Management of New-Onset Postoperative Atrial Fibrillation (Monitor-AF)

The safety and scientific validity of this study is the responsibility of the study sponsor and investigators. Listing a study does not mean it has been evaluated by the U.S. Federal Government. Read our disclaimer for details. Identifier: NCT01395836
Recruitment Status : Completed
First Posted : July 18, 2011
Last Update Posted : November 4, 2016
Information provided by (Responsible Party):
Mikhael El Chami, Emory University

Brief Summary:
One common occurrence following open heart surgery is an irregular rhythm from the top chambers of the heart known as atrial fibrillation (afib or AF). It is known that about 30% of patients who have had bypass surgery without having a heart valve replaced at the same time will develop AF. It is felt that this occurrence leads to factors that will affect a subjects health for the rest of their life. In studying this the investigators will see if post operative afib is an indicator of a person having afib and is not a condition that may only last during the post op recovery period as many physicians feel.The problem in question is, is post operative afib only transient or is it an indicator for more long term episodes of afib that may lead to other health concerns like stroke.

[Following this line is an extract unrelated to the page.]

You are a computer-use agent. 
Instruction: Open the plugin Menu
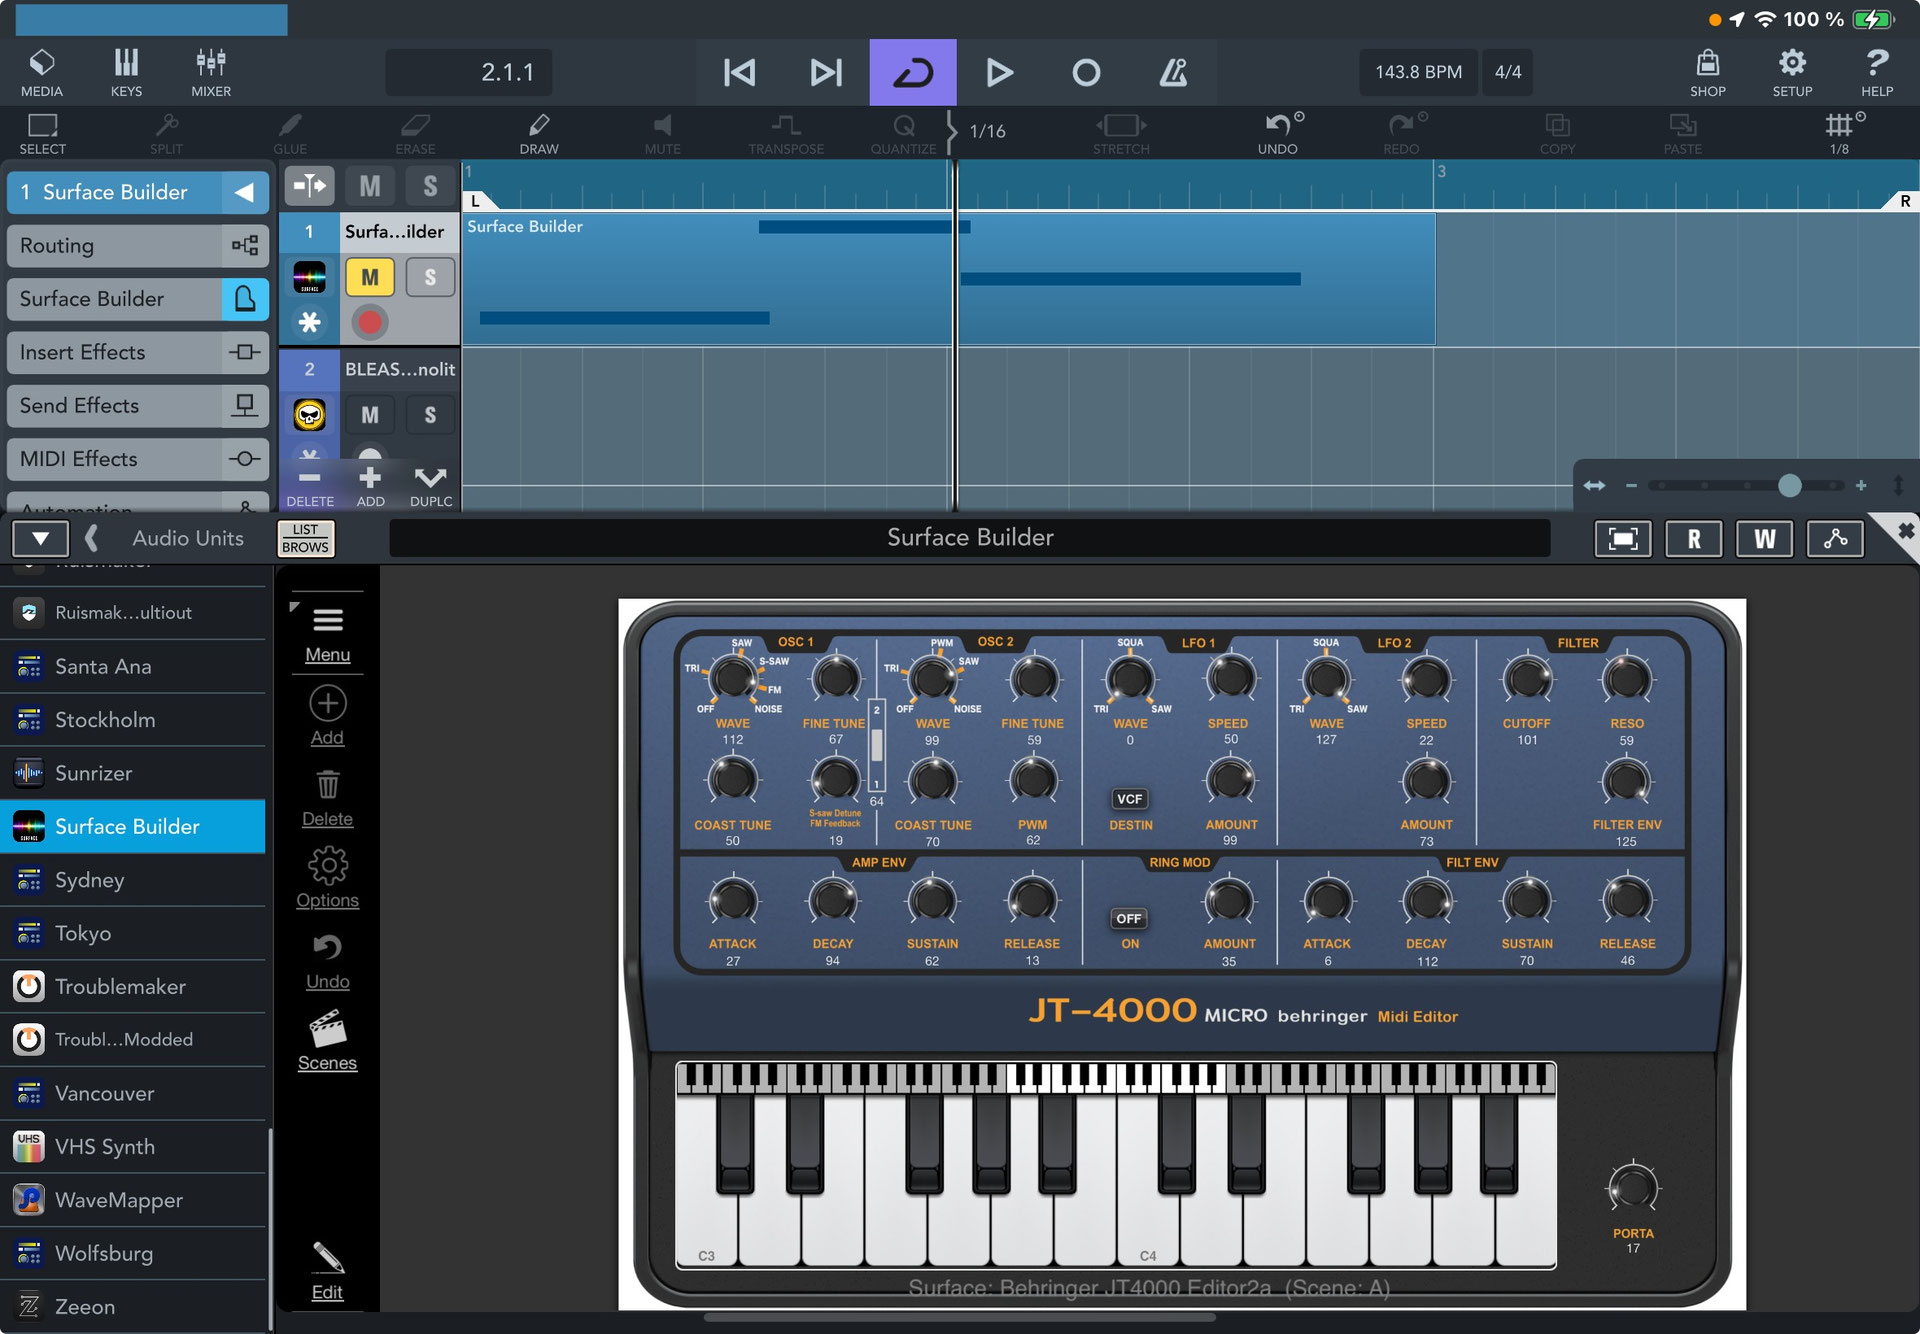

Fifty subjects will be asked to participate. There will be to groups of 25 subjects. All subjects will have a device implanted under the skin that will be able to detect all types of heart rhythms. One group will get standard treatment and the physicians will be blinded to the recordings. The other group will be treated by the recording and the information about the amount of time in afib. The purpose of the study is to determine what the true occurrence of afib is for the first year after open heart surgery and to see if knowing this will alter the clinical management of this group of subjects.Currently most subjects are treated without knowing this information and based on that the arrhythmia will no longer happen after the heart is healed or recovered from the surgery. Most medications for controlling the heart rate and rhythm are stopped around 3 months. There is also a tendency to not to use blood thinning medications for the prevention of stroke after this time period. Stroke is one of the major complications from afib. Not all subjects are aware of the irregular heart beats so you can not depend on them to accurately know. They might feel episodes of very fast beating episodes or may become weak and fatigued. Weakness and fatigue are also normal during the first parts of recover from bypass surgery. By documenting the true episodes of afib the investigators can better understand if postoperative afib might need to be treated as a life long issue rather than a transient post operative issue. This treatment might change clinical management and decrease mortality.

Condition or disease
Atrial Fibrillation Coronary Artery Disease Post Operative Arrythmia

Study Type : Observational
Actual Enrollment : 23 participants
Observational Model: Cohort
Time Perspective: Prospective
Official Title: Management of New-Onset Postoperative Atrial Fibrillation Utilizing Insertable Cardiac Monitor Technology to Observe Recurrence of AF
Study Start Date : October 2011
Actual Primary Completion Date : March 2016
Actual Study Completion Date : March 2016

Resource links provided by the National Library of Medicine

The "treatment" group will be medically managed based on data obtained from monthly transmissions of the implanted Cardiac Monitor.
Control Group
The "control" group will be managed in the usual standard of care with physicians blinded to their ICM data.

Primary Outcome Measures :
  1. The presence of AF at any post-operative points in time. [ Time Frame: 3 years ]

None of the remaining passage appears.